Sortez de votre tête que vous vendez du vin ! Le produit ne représente qu’un tiers de votre prix de vente, l’emballage et les frais de commercialisation comptant pour le reste » attaque Benjamin Devaux, animateur du marché vin pour Cerfrance Midi Méditerranée, lors d’une conférence Sitevi ce 29 novembre. Ne faisant pas dans la poésie, l’expert-comptable appelle les vignerons à analyser sans états d’âme leurs performances commerciales pour les optimiser. Pour l’expert, le marketing est une approche du client, et non plus du produit, qui demande une approche spécifique. Avec cette optique de gammes adaptées aux clients, la confrontation entre prix plancher (approche comptable par les prix de revient et marges) et prix stratégique (positionnement de la concurrence et tendances du marché) doit conduire à une rationalisation.
Mais d’abord, il faut savoir si l’on gagne ou perd de l’argent sur une cuvée. Ce qui nécessite connaissance fine de ses coûts de revient, ventilés entre frais de production viticole, de vinification, de conditionnement, de commercialisation et de structure. « Perdre de l’argent n’est pas un problème en soi. Par exemple s’il s’agit de fluidifier de la trésorerie ou de gagner des clients par l’entrée de gamme pour valoriser les autres cuvées. Mais il ne faut pas faire dans la surqualité » prévient Benjamin Devaux, conseillant souvent d’augmenter les rendements ou remplacer un élevage en barrique par des copeaux pour préserver la qualité tout en gagnant plus.

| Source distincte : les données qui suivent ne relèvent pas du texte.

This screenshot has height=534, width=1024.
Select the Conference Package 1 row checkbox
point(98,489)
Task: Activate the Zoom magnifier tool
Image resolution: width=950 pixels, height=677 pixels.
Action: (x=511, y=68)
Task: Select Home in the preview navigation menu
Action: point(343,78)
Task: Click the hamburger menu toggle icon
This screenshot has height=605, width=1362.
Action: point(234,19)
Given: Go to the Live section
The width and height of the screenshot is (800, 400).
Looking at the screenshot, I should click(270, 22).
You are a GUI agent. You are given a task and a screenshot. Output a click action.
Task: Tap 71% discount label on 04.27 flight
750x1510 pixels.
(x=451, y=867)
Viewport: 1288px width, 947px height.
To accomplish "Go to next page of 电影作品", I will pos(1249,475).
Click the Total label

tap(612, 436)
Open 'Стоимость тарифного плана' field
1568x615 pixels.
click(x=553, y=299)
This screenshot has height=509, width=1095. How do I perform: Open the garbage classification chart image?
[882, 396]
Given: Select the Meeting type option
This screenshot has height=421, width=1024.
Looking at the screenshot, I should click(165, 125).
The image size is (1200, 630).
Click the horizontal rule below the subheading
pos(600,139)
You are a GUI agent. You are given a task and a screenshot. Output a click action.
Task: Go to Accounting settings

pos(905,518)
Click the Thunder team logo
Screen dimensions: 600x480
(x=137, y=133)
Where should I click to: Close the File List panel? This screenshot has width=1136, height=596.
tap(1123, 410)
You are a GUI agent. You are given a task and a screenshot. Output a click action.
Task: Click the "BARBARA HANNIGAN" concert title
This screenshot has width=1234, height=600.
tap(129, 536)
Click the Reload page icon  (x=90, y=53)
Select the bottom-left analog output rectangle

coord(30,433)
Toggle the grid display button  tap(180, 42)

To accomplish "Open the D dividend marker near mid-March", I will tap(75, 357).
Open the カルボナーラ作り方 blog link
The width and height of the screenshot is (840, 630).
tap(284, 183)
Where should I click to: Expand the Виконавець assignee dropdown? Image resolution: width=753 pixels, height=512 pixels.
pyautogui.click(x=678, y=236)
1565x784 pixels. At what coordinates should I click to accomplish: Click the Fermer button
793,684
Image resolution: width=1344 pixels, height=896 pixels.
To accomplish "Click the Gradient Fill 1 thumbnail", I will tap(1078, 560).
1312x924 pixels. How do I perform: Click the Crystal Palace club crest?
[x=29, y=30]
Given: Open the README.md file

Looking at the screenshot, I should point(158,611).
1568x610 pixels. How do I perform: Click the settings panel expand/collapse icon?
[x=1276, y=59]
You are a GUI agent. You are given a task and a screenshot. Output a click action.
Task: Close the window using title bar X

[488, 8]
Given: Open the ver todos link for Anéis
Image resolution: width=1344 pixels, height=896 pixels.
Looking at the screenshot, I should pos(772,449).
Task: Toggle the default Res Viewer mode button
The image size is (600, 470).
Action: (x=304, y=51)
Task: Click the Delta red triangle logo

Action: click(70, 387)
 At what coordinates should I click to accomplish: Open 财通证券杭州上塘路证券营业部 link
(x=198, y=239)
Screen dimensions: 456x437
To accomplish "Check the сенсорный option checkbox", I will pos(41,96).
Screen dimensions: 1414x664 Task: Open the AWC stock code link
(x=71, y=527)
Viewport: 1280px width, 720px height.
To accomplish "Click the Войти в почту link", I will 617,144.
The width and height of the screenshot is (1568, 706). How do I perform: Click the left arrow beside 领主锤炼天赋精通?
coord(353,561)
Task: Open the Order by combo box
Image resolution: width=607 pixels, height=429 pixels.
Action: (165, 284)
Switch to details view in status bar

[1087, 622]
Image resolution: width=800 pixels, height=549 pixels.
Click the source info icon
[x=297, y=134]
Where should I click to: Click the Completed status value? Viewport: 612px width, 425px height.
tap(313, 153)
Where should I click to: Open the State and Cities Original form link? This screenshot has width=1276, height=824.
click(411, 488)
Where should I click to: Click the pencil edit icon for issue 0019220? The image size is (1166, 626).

Face à un marché aussi mondialisé que pluriel, l’enjeu pour les domaines est de mener une analyse stratégique claire pour faire la synthèse entre les opportunités extérieures de marché et les forces internes de l’entreprise, qui font son identité. « Si vous ne parlez pas anglais mais que votre femme est polonaise, n’allez pas sur le marché américain parce que tout le monde y va et que vous avez une ouverture en Pologne » illustre Benjamin Devaux.
Pour l’expert, les vignerons doivent rester ouverts aux opportunités tout en privilégiant leurs axes de développement stratégiques. Il s’agit par exemple pour un petit domaine ciblant des cavistes de se rendre disponible pour animer les lieux de vente, ou pour une structure coopérative qui vise les Cafés Hôtels Restaurants de promouvoir leurs vins au verre en proposant des kits de dégustation et des verres sérigraphiés à ses grands comptes. Et pour développer l’accueil de groupes, « il faut d’abord savoir les accueillir. Des consommateurs qui ont fait 200 kilomètres de bus vont d’abord demander des toilettes avant des salles de dégustation » conclut tout en pragmatisme Benjamin Devaux.